● Request:
Could you convert every one of the entries below into a Markdown table with two columns, No. and Line, numbering each row and leaving out the blank lines?

Records:
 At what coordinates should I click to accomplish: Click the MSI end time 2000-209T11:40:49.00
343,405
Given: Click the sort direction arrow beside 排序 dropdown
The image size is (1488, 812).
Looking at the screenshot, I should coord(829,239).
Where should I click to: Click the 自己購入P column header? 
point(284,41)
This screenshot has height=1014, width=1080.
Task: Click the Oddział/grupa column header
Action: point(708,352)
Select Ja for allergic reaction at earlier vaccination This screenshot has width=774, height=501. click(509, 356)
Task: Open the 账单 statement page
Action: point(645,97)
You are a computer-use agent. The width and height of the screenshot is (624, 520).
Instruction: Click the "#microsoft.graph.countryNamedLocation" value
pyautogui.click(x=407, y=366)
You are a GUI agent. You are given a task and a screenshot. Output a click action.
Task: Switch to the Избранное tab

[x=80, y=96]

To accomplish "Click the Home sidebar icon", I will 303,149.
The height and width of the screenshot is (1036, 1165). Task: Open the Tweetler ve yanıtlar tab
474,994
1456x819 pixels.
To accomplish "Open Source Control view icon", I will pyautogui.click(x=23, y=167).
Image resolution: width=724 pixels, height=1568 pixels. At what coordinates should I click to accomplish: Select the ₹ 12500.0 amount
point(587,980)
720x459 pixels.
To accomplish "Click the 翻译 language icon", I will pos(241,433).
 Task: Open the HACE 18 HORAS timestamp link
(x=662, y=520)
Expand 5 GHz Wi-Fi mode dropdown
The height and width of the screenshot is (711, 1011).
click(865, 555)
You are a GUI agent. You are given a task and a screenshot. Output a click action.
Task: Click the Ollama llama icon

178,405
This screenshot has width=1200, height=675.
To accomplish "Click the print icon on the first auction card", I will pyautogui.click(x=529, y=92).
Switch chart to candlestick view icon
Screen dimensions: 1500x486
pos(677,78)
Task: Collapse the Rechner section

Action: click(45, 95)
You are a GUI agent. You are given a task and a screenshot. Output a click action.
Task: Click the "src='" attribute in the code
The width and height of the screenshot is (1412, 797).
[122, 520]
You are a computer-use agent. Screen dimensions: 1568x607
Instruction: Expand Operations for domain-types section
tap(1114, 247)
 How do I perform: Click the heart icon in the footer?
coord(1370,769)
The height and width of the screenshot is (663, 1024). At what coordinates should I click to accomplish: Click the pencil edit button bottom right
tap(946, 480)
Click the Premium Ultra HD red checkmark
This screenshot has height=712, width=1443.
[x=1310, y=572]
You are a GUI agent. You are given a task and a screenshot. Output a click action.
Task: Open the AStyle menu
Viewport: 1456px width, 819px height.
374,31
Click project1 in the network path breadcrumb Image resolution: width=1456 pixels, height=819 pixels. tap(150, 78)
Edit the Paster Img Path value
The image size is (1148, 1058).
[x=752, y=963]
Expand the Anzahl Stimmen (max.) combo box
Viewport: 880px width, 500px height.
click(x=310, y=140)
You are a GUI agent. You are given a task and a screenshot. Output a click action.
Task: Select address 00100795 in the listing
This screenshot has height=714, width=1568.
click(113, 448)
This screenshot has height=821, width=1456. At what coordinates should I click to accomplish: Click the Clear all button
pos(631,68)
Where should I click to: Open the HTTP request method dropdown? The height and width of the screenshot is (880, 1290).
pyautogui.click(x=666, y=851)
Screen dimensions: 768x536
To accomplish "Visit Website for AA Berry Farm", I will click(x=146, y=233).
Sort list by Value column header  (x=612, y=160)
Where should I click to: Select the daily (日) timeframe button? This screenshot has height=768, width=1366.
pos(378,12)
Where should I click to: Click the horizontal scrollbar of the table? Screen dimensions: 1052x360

● Result for this task:
| No. | Line |
|---|---|
| 1 |  At what coordinates should I click to accomplish: Click the MSI end time 2000-209T11:40:49.00 |
| 2 | 343,405 |
| 3 | Given: Click the sort direction arrow beside 排序 dropdown |
| 4 | The image size is (1488, 812). |
| 5 | Looking at the screenshot, I should coord(829,239). |
| 6 | Where should I click to: Click the 自己購入P column header?  |
| 7 | point(284,41) |
| 8 | This screenshot has height=1014, width=1080. |
| 9 | Task: Click the Oddział/grupa column header |
| 10 | Action: point(708,352) |
| 11 | Select Ja for allergic reaction at earlier vaccination This screenshot has width=774, height=501. click(509, 356) |
| 12 | Task: Open the 账单 statement page |
| 13 | Action: point(645,97) |
| 14 | You are a computer-use agent. The width and height of the screenshot is (624, 520). |
| 15 | Instruction: Click the "#microsoft.graph.countryNamedLocation" value |
| 16 | pyautogui.click(x=407, y=366) |
| 17 | You are a GUI agent. You are given a task and a screenshot. Output a click action. |
| 18 | Task: Switch to the Избранное tab |
| 19 | [x=80, y=96] |
| 20 | To accomplish "Click the Home sidebar icon", I will 303,149. |
| 21 | The height and width of the screenshot is (1036, 1165). Task: Open the Tweetler ve yanıtlar tab |
| 22 | 474,994 |
| 23 | 1456x819 pixels. |
| 24 | To accomplish "Open Source Control view icon", I will pyautogui.click(x=23, y=167). |
| 25 | Image resolution: width=724 pixels, height=1568 pixels. At what coordinates should I click to accomplish: Select the ₹ 12500.0 amount |
| 26 | point(587,980) |
| 27 | 720x459 pixels. |
| 28 | To accomplish "Click the 翻译 language icon", I will pos(241,433). |
| 29 |  Task: Open the HACE 18 HORAS timestamp link |
| 30 | (x=662, y=520) |
| 31 | Expand 5 GHz Wi-Fi mode dropdown |
| 32 | The height and width of the screenshot is (711, 1011). |
| 33 | click(865, 555) |
| 34 | You are a GUI agent. You are given a task and a screenshot. Output a click action. |
| 35 | Task: Click the Ollama llama icon |
| 36 | 178,405 |
| 37 | This screenshot has width=1200, height=675. |
| 38 | To accomplish "Click the print icon on the first auction card", I will pyautogui.click(x=529, y=92). |
| 39 | Switch chart to candlestick view icon |
| 40 | Screen dimensions: 1500x486 |
| 41 | pos(677,78) |
| 42 | Task: Collapse the Rechner section |
| 43 | Action: click(45, 95) |
| 44 | You are a GUI agent. You are given a task and a screenshot. Output a click action. |
| 45 | Task: Click the "src='" attribute in the code |
| 46 | The width and height of the screenshot is (1412, 797). |
| 47 | [122, 520] |
| 48 | You are a computer-use agent. Screen dimensions: 1568x607 |
| 49 | Instruction: Expand Operations for domain-types section |
| 50 | tap(1114, 247) |
| 51 |  How do I perform: Click the heart icon in the footer? |
| 52 | coord(1370,769) |
| 53 | The height and width of the screenshot is (663, 1024). At what coordinates should I click to accomplish: Click the pencil edit button bottom right |
| 54 | tap(946, 480) |
| 55 | Click the Premium Ultra HD red checkmark |
| 56 | This screenshot has height=712, width=1443. |
| 57 | [x=1310, y=572] |
| 58 | You are a GUI agent. You are given a task and a screenshot. Output a click action. |
| 59 | Task: Open the AStyle menu |
| 60 | Viewport: 1456px width, 819px height. |
| 61 | 374,31 |
| 62 | Click project1 in the network path breadcrumb Image resolution: width=1456 pixels, height=819 pixels. tap(150, 78) |
| 63 | Edit the Paster Img Path value |
| 64 | The image size is (1148, 1058). |
| 65 | [x=752, y=963] |
| 66 | Expand the Anzahl Stimmen (max.) combo box |
| 67 | Viewport: 880px width, 500px height. |
| 68 | click(x=310, y=140) |
| 69 | You are a GUI agent. You are given a task and a screenshot. Output a click action. |
| 70 | Task: Select address 00100795 in the listing |
| 71 | This screenshot has height=714, width=1568. |
| 72 | click(113, 448) |
| 73 | This screenshot has height=821, width=1456. At what coordinates should I click to accomplish: Click the Clear all button |
| 74 | pos(631,68) |
| 75 | Where should I click to: Open the HTTP request method dropdown? The height and width of the screenshot is (880, 1290). |
| 76 | pyautogui.click(x=666, y=851) |
| 77 | Screen dimensions: 768x536 |
| 78 | To accomplish "Visit Website for AA Berry Farm", I will click(x=146, y=233). |
| 79 | Sort list by Value column header  (x=612, y=160) |
| 80 | Where should I click to: Select the daily (日) timeframe button? This screenshot has height=768, width=1366. |
| 81 | pos(378,12) |
| 82 | Where should I click to: Click the horizontal scrollbar of the table? Screen dimensions: 1052x360 |